**Instruction**
Change every occurrence of "Instruction" in the following lines to "Command", and leave everything else unchanged.

**Data shown**
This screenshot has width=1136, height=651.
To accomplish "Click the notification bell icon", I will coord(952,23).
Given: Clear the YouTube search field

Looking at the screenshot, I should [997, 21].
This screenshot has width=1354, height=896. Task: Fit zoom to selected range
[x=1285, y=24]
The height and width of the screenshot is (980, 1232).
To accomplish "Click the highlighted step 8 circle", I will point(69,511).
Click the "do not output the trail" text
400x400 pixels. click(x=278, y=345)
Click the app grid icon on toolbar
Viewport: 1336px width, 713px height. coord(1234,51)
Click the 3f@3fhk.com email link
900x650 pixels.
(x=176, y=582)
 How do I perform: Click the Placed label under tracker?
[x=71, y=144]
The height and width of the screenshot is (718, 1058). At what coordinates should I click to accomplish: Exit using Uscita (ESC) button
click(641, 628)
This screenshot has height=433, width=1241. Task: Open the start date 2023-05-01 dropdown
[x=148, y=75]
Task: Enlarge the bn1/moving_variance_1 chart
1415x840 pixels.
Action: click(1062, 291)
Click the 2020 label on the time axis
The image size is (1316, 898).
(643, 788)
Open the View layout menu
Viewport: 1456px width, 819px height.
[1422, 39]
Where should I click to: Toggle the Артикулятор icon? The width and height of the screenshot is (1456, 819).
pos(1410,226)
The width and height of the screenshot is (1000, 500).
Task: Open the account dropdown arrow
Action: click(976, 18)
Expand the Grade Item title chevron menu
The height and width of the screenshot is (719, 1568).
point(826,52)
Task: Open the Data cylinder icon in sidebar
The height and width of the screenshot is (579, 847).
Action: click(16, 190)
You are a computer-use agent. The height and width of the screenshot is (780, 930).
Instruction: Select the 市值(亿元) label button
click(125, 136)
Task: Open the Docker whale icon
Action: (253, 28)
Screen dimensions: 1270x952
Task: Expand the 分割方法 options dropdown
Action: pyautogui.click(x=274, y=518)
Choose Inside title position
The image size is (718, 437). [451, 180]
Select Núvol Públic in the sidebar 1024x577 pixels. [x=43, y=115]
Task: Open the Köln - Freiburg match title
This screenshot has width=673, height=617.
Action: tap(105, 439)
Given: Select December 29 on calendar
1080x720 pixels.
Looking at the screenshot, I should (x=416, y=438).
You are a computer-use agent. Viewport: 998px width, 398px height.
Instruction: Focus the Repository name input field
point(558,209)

**In response**
This screenshot has width=1136, height=651.
To accomplish "Click the notification bell icon", I will coord(952,23).
Given: Clear the YouTube search field

Looking at the screenshot, I should [997, 21].
This screenshot has width=1354, height=896. Task: Fit zoom to selected range
[x=1285, y=24]
The height and width of the screenshot is (980, 1232).
To accomplish "Click the highlighted step 8 circle", I will point(69,511).
Click the "do not output the trail" text
400x400 pixels. click(x=278, y=345)
Click the app grid icon on toolbar
Viewport: 1336px width, 713px height. coord(1234,51)
Click the 3f@3fhk.com email link
900x650 pixels.
(x=176, y=582)
 How do I perform: Click the Placed label under tracker?
[x=71, y=144]
The height and width of the screenshot is (718, 1058). At what coordinates should I click to accomplish: Exit using Uscita (ESC) button
click(641, 628)
This screenshot has height=433, width=1241. Task: Open the start date 2023-05-01 dropdown
[x=148, y=75]
Task: Enlarge the bn1/moving_variance_1 chart
1415x840 pixels.
Action: click(1062, 291)
Click the 2020 label on the time axis
The image size is (1316, 898).
(643, 788)
Open the View layout menu
Viewport: 1456px width, 819px height.
[1422, 39]
Where should I click to: Toggle the Артикулятор icon? The width and height of the screenshot is (1456, 819).
pos(1410,226)
The width and height of the screenshot is (1000, 500).
Task: Open the account dropdown arrow
Action: click(976, 18)
Expand the Grade Item title chevron menu
The height and width of the screenshot is (719, 1568).
point(826,52)
Task: Open the Data cylinder icon in sidebar
The height and width of the screenshot is (579, 847).
Action: click(16, 190)
You are a computer-use agent. The height and width of the screenshot is (780, 930).
Command: Select the 市值(亿元) label button
click(125, 136)
Task: Open the Docker whale icon
Action: (253, 28)
Screen dimensions: 1270x952
Task: Expand the 分割方法 options dropdown
Action: pyautogui.click(x=274, y=518)
Choose Inside title position
The image size is (718, 437). [451, 180]
Select Núvol Públic in the sidebar 1024x577 pixels. [x=43, y=115]
Task: Open the Köln - Freiburg match title
This screenshot has width=673, height=617.
Action: tap(105, 439)
Given: Select December 29 on calendar
1080x720 pixels.
Looking at the screenshot, I should (x=416, y=438).
You are a computer-use agent. Viewport: 998px width, 398px height.
Command: Focus the Repository name input field
point(558,209)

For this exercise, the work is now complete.